2008: Week 10 — No. 1 Texas at No. 7 Texas Tech

Talk about a “where were you?” moment in college football history. I would imagine most readers can still hear Brent Musburger’s voice on the final call as Harrell connected with Crabtree along the sideline. But what’s wonderful about this game is all of the Easter Eggs. From forgotten Heisman campaigns with presidential themes, to a walk-on kicker who was plucked directly from the stands, this game was overloaded with backstories. Then you have all the future pros popping up left and right. The Ravens’ Justin Tucker gets the game started with a kickoff and the audience is quickly introduced to future NFL All-Pro Earl Thomas in the Longhorns’ secondary, coached by defensive coordinator Will Muschamp. Texas Tech, not to be outdone, had 3 future FBS head coaches working as assistants in Lincoln Riley, Seth Littrell and Ruffin McNeill. So keep your eyes peeled for some great cameos throughout the game. And try your best to refrain from fast-forwarding to the end because it wasn’t just the final moments that made this game great, there were wild highlights throughout. 

So set up a Zoom hangout, share the prop bets with friends, and fire up the YouTube link to get through these thin sports-watching times.

3 Player Prop Bets:

  • Colt McCoy Total Yards-36.5 vs.
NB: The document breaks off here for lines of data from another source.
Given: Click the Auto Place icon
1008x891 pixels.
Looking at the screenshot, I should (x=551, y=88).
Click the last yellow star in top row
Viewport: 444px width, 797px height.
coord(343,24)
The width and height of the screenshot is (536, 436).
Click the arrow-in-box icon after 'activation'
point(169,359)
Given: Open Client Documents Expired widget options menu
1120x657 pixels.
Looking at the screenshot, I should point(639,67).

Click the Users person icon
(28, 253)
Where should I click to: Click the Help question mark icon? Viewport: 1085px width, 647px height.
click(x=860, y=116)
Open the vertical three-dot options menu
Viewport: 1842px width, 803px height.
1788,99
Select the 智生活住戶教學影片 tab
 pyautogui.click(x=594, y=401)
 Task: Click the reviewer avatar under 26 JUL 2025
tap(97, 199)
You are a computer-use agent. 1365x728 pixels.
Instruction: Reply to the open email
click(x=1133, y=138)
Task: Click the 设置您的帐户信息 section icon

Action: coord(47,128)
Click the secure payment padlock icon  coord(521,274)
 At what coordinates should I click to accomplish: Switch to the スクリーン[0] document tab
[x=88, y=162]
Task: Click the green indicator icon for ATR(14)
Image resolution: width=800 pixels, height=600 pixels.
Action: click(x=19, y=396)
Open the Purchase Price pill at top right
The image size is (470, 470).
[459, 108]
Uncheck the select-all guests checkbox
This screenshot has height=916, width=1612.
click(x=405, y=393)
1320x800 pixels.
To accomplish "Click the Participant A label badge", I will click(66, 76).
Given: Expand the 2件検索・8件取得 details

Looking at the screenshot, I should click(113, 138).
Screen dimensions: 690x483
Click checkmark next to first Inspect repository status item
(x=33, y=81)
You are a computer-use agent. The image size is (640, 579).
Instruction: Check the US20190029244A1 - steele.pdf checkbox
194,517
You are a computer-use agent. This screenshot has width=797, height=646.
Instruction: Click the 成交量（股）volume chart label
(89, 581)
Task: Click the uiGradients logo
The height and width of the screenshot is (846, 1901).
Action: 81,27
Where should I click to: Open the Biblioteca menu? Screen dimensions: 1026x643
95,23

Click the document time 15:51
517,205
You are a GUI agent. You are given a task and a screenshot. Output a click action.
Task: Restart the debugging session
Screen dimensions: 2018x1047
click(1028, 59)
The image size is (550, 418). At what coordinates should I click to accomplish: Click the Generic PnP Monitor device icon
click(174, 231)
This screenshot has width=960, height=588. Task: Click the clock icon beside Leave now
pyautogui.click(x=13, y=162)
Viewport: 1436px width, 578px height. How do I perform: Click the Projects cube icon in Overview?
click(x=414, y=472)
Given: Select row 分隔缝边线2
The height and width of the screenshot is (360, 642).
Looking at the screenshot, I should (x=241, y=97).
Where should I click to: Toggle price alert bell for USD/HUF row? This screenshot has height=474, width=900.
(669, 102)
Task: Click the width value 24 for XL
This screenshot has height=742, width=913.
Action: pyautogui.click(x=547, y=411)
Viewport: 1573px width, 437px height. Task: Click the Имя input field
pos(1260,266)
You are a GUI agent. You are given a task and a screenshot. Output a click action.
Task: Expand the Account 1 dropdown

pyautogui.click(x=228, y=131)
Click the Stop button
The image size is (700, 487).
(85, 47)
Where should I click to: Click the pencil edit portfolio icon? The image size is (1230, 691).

Graham Harrell’s Total Yards
  • Michael Crabtree’s Receiving Yards-39.5 vs. Jordan Shipley’s All-Purpose Yards
  • Will a player under 5’10” score a TD in the game?

3 Game Prop Bets:

  • First score of the game: FG, Offensive TD, Defensive TD, or Safety
  • Longest touchdown of the game O/U 66.5 Yards
  • Over/Under 1.5 non-offensive touchdowns

3 Announcer Props:

  • Who is Mike Leach’s new celebrity friend? Donald Trump, Eva Mendes or Usher?
  • Over/Under 2.5 times Brent Musburger says “You are looking live…”
  • What did Crabtree attribute the last play to? Poor defense, a dream he had or an exotic formation?